Studio subjects are a defining strength of teaching at UTS. They give students the freedom to explore ideas, build early, test often, and learn through action. In engineering and design studios in particular, this hands‑on energy often leads to impressive creativity and momentum.

Studios also reveal a recurring challenge, however: many students equate design with ‘doing’. Once a plausible idea emerges, teams frequently commit to it immediately. From that point on, effort goes into refining, fixing, and defending the first concept rather than questioning whether it is the right one. Progress becomes synonymous with building, while analysis is treated as something to get through quickly.

Why trial‑and‑error only gets students so far

This pattern is understandable. Studio timelines are tight, assessment pressure is real, and having ‘something to show’ feels productive. Yet early commitment to a single solution narrows the design space before the problem is fully understood. When students move too quickly into implementation, it can lead to issues like these:

  • Assumptions about users, context, and requirements remain implicit
  • Alternative concepts are explored superficially, if at all
  • Decisions are justified after the fact rather than reasoned upfront

The resulting designs may function, but they often lack a clear internal logic. Requirements, concepts, and detailed solutions exist side by side, without strong connections between them.
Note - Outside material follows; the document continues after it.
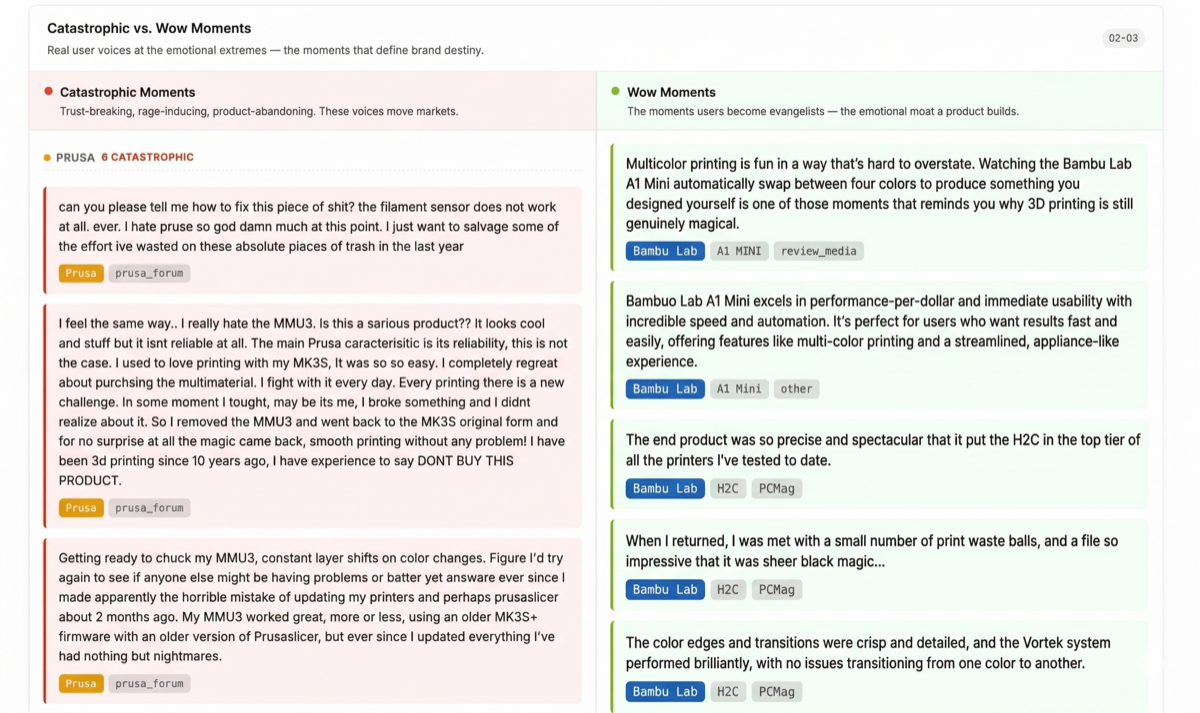
Task: Click the Prusa tag under the filament sensor quote
Action: tap(81, 273)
In a university setting, repeated trial‑and‑error can mask this lack of connection as teams iterate until something works well enough. In professional practice, however, this approach quickly breaks down, especially in industries where safety, regulation, or certification is crucial. Engineers are expected to explain why decisions were made, how risks were anticipated, and what the implications of changes are across a wider system.

Reframing design in Systems Design 2

The structure of this subject felt similar to designing a product in a professional setting.

Student reflection

In 41067 Mechanical Systems Design Studio 2, we explicitly challenge the idea that good design means building early and refining often. Instead, the studio frames design as a structured decision‑making process, where thinking deliberately precedes making. To this end, the studio uses an established engineering design process model, which provides structure while allowing for flexibility and learning.
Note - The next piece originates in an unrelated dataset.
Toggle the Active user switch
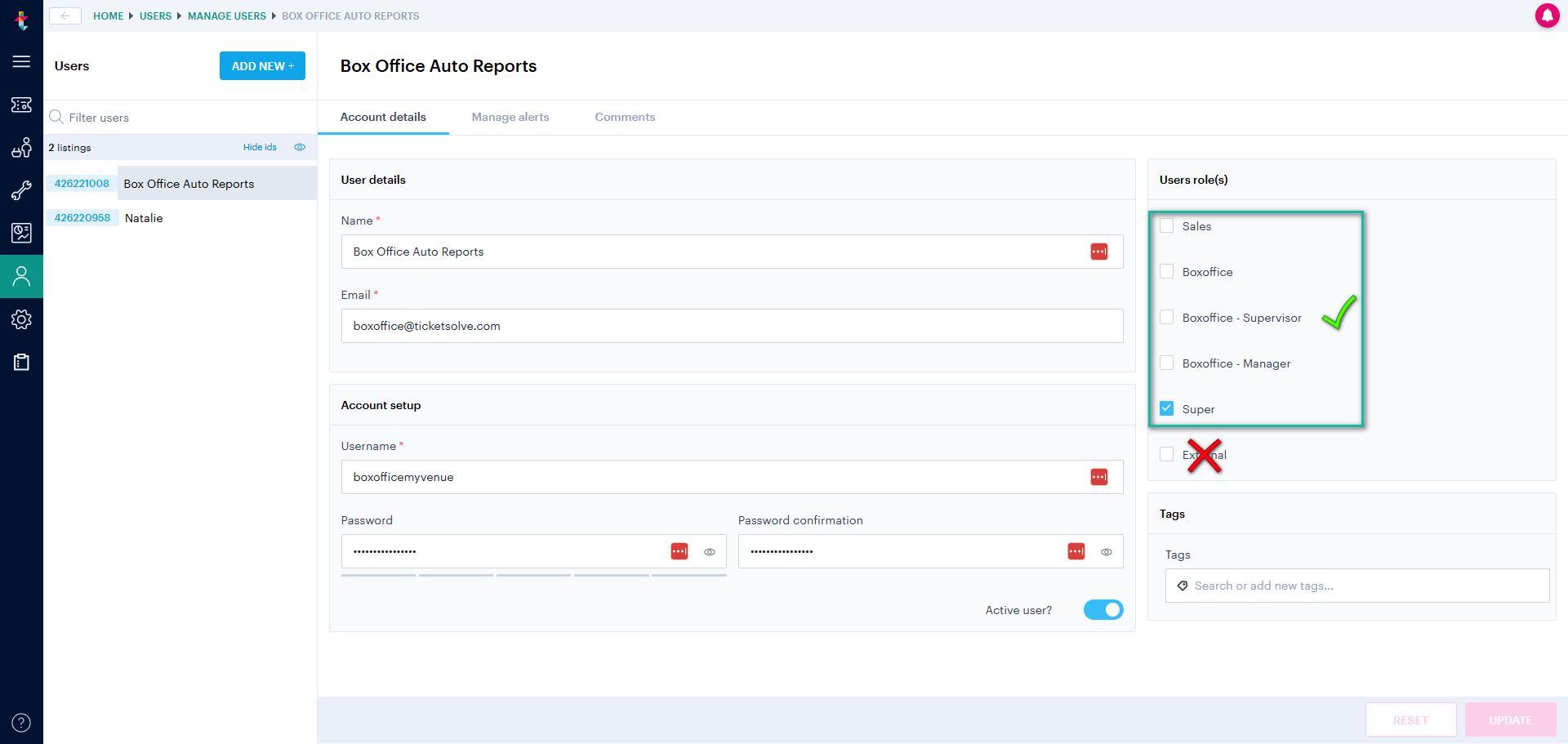coord(1103,610)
Students are required to spend more time in the problem space: analysing stakeholders, clarifying requirements, and understanding system functions before developing solutions. Conceptual design is treated not as a leap from idea to artefact, but as a translation step from problem understanding to multiple alternative concepts. Only once these alternatives are explored, compared, and risk‑checked do students move into detailed design and prototyping.

This shift often feels uncomfortable at first, with progress feeling slower and less tangible. Yet many students later recognise how much their initial assumptions changed once they paused and analysed the problem properly.
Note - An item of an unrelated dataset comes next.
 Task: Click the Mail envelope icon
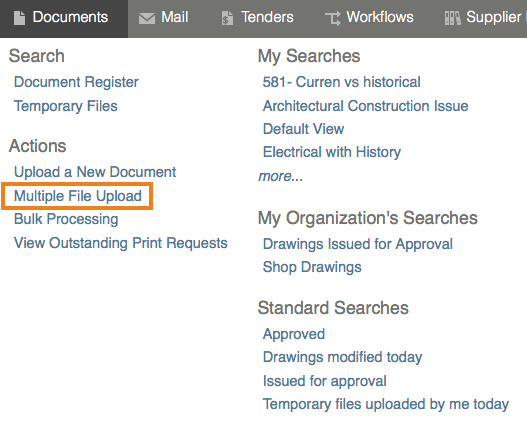147,18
Making design thinking visible

I now know for sure there is no room for trial and error, design is a methodical art.

Student reflection

A key learning for students is that design artefacts are not isolated tasks. Each artefact builds on earlier reasoning, informs later decisions, and must stay consistent as the design evolves.

On an artefact level, we support this by a clear, traceable design artefact flow, reinforced through feedback and assessment. A simple visual of this flow often becomes a turning point, making explicit that design is a connected system of reasoning, not a collection of documents.

On a process level, the underlying process model with its network structure and reflection questions guides students through their design journey, such as what design activities to do next, or how to systematically and efficiently iterate if specific design artefacts are insufficient. When something does not work, the question becomes not “what do we patch?”, but “which earlier decision needs revisiting?”

Assessment is aligned with this approach. Short formative sprints focus on learning how to think methodically, rather than just producing polished outcomes. Even small rituals help reinforce the mindset in a memorable way such as a weekly recurring studio theme song reminding students that “design is not just doing”.

A broader reflection for studio teaching

UTS students are already highly creative. The challenge for studio teaching is not to generate more ideas, but to help students learn when to pause, analyse, and think with intent. Our experience in Systems Design 2 suggests that making design reasoning explicit and assessable helps students move beyond trial‑and‑error towards more confident, defensible decision‑making. For many, this shift marks the moment when design stops being about doing more, faster, and starts to feel like a professional practice they can explain, justify, and own.